In a review of Max Weber’s Collected Methodological Writings in the TLS (“The English Weber," 9/28/12. W.C. Runciman makes the
following statement about the brilliant German sociologist and author of The Protestant Ethic and the Spirit of Capitalism, “to Weber, a physicist and a philologist are
engaged in the same common enterprise…He would be totally dismissive of C.P.
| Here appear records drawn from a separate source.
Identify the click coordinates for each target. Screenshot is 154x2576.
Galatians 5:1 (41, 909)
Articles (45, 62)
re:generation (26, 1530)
Snow’s ignorant and prejudiced version of ‘two cultures.’ The contrast that he
draws is between wissenschaftlich
work (Arbeit), which is harnessed…to
the cause of progress (Fortschritt)
and artistic (Kunstlich) achievement
which is timeless.” Besides writing about the relation between
religion and economics, Weber was also interested in the concept of
“disenchantment,” whereby both science and humanities had to bear the weight of
scientism on their shoulders. While C.P. Snow inveighed against the
separations of the two cultures, Runciman’s understanding makes it clear that
both were overshadowed by the dominance of materialistic thinking. Despite the
advent of sociometrics, concerns with the broader issues were what has
continued to make Weber a cynosure in the field of sociology and thinking in
general. Weber coined the term “routinization of charisma” to describe the difference
between a sect and a church. He inspired a larger movement in sociology
championed also by Ferdinand Tonnies in Community and Society and George Simmel in such works as The Metropolis and Mental Life and The Philosophy of Money-- early giants who didn’t depend on
statistics to make their points and who weren’t afraid to take on larger and
sometimes unverifiable issues of cosmopolitanism, human character, isolation and ultimately the ways in which individuals create meaning.